First published: 2017/10/29 (5 years ago) Abstract: Neural networks are vulnerable to adversarial examples and researchers have
proposed many heuristic attack and defense mechanisms. We address this problem
through the principled lens of distributionally robust optimization, which
guarantees performance under adversarial input perturbations. By considering a
Lagrangian penalty formulation of perturbing the underlying data distribution
in a Wasserstein ball, we provide a training procedure that augments model
parameter updates with worst-case perturbations of training data. For smooth
losses, our procedure provably achieves moderate levels of robustness with
little computational or statistical cost relative to empirical risk
minimization. Furthermore, our statistical guarantees allow us to efficiently
certify robustness for the population loss. For imperceptible perturbations,
our method matches or outperforms heuristic approaches.

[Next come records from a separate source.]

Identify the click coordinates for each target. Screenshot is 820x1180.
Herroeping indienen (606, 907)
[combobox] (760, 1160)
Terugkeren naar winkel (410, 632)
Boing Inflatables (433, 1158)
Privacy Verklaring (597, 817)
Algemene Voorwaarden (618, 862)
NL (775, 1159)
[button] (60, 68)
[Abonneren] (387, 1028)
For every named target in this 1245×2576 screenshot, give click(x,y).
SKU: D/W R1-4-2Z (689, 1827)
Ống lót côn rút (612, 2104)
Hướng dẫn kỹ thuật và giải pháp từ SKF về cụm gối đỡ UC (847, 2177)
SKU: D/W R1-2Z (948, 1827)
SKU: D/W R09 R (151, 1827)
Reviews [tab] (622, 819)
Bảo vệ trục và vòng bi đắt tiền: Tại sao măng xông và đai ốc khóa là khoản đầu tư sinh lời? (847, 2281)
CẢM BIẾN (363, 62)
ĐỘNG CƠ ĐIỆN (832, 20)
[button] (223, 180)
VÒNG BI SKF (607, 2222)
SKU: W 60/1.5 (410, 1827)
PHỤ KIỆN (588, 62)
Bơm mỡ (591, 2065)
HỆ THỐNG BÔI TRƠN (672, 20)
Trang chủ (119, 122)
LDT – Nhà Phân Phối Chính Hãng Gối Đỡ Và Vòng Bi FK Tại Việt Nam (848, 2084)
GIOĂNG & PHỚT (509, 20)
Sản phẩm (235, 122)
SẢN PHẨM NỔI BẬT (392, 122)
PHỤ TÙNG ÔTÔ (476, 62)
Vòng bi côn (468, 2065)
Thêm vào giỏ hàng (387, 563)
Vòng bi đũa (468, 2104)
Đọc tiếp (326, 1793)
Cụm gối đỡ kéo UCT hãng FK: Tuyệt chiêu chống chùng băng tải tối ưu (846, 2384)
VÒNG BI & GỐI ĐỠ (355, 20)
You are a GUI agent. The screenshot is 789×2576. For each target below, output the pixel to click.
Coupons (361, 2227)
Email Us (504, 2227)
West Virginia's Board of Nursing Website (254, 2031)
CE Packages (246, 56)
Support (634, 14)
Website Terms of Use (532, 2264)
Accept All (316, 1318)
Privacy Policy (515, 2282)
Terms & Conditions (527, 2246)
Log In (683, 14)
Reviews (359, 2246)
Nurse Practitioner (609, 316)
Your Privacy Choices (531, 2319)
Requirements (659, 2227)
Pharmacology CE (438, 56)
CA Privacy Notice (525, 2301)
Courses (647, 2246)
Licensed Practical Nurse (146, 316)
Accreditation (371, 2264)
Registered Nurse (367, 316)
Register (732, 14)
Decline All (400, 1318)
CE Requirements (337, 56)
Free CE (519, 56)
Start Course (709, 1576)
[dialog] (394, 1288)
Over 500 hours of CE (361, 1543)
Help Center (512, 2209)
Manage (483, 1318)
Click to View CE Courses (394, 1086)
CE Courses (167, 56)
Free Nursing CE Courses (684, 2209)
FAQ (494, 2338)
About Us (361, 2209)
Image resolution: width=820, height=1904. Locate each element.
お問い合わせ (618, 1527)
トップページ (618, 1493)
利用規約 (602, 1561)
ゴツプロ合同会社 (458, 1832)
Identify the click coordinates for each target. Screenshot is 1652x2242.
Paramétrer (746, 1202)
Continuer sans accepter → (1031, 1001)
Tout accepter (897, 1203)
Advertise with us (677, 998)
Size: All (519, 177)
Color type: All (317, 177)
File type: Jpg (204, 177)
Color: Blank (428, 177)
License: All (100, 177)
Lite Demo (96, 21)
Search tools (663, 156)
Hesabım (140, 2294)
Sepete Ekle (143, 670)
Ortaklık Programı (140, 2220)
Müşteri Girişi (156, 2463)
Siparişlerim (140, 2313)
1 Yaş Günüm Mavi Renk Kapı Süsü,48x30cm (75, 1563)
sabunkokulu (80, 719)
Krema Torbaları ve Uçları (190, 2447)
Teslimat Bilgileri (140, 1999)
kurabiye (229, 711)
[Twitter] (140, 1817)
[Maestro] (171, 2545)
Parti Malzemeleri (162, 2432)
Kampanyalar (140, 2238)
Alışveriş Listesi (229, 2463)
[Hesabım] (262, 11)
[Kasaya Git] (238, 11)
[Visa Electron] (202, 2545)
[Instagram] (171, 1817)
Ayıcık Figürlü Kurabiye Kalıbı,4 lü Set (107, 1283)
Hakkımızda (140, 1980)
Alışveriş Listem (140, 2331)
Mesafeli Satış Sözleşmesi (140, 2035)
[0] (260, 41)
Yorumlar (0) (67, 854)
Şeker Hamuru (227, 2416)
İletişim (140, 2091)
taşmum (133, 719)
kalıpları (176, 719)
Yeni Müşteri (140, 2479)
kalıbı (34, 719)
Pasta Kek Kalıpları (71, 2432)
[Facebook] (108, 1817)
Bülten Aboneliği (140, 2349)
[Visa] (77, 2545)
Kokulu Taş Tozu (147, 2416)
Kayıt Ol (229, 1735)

A novel method for adversarially-robust learning with theoretical guarantees under small perturbations.
1) Given the default distribution P_0, defines a proximity of it as a set of distributions which are \rho-close to P_0 in terms of Wasserstein metric with a predefined cost function c (e.g. L2);
2) Formulates the robust learning problem as minimization of the worst-case example in the proximity and proposes a Lagrangian relaxation of it;
3) Given it, provides a data-dependent upper bound on the worst-case loss, demonstrates that the problem of finding the worst-case adversarial perturbation, which is generally NP hard, renders to optimization of a concave function if the maximum amount of perturbation \rho is low.